I know some other commentators, in their official capacities, have played up Suse’s 10.1 OpenLinux release as if it were the greatest thing since pre-sliced bread. I’ve been playing around on it a bit, either in preperation for a PCBurn article or just as a server replacemenent for the old Dell quad Xeon box.

So I actually doffed the Dell for now and tossed up a 64bit AMD Sempron machine with 512MB of fast DDR, mediocre video for a display terminal, and a modest 400W power supply. It’s not high-end, but it is a modern server-class system.

And I’ve gotta say, I’m not impressed. As a Linux desktop the performance bogs as soon as I start doing anything. Forget about running the zen-installer.. it chews through (literally.. real memory not virtual) 133MB and starts reaming my swap before I kill it.

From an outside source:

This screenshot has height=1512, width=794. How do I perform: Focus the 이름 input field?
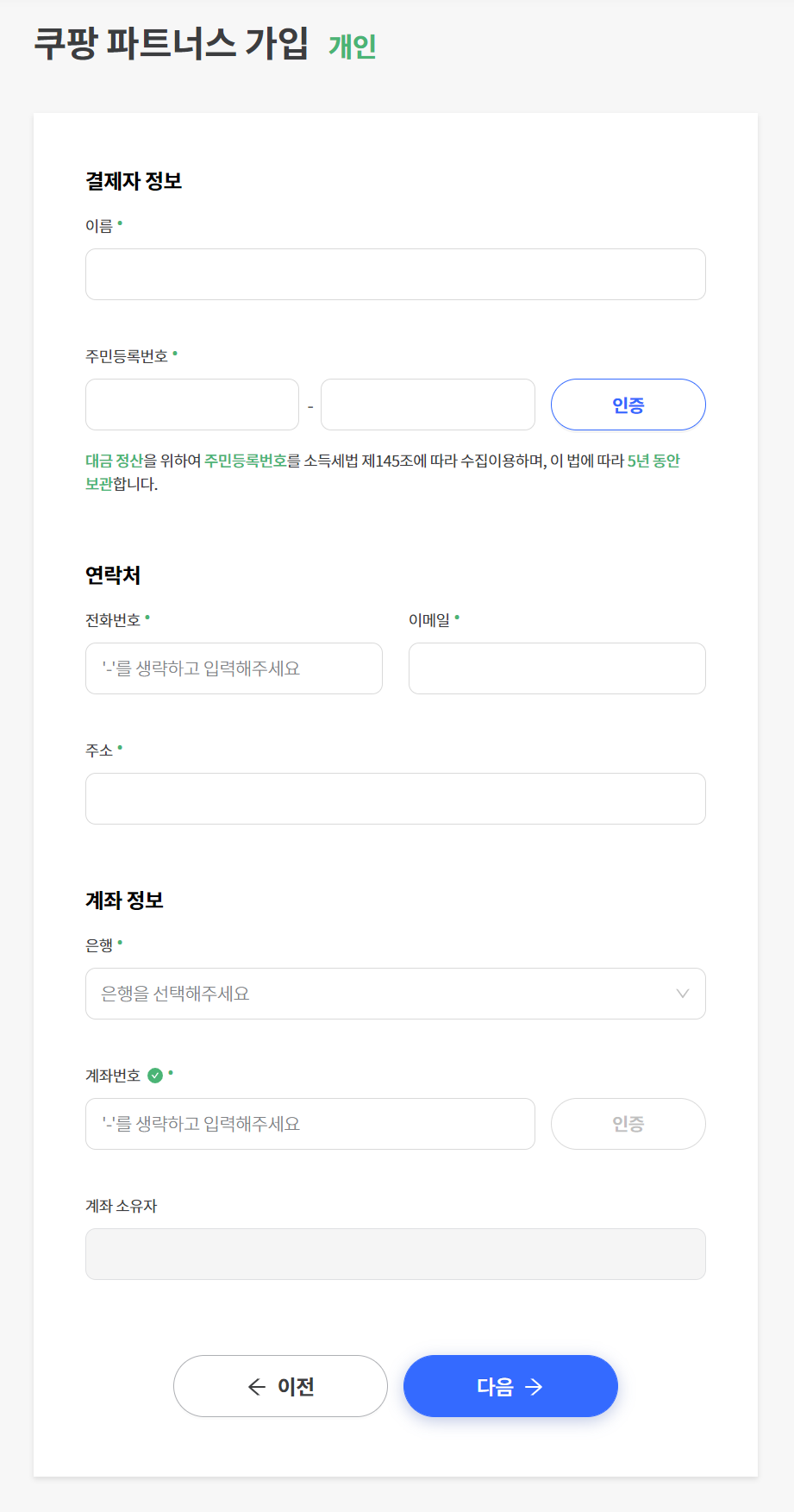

Using yast2 –install to grab packages isn’t much better, with that command causing the machine to lurch around for minutes before finally deciding to install what’s requested… after spinning up every drive attached to the machine… regardless of weather I have CD/HDD local media that it’s set to install from.

The desktop works okay. But then again, so does every other Linux release out of beta. I do like some of SUSE’s utilities, and 10.0 was a very solid product, but as for 10.1 OpenSUSE so far I’m non-plussed.

Anyone else out there in userland have OpenSUSE experiences?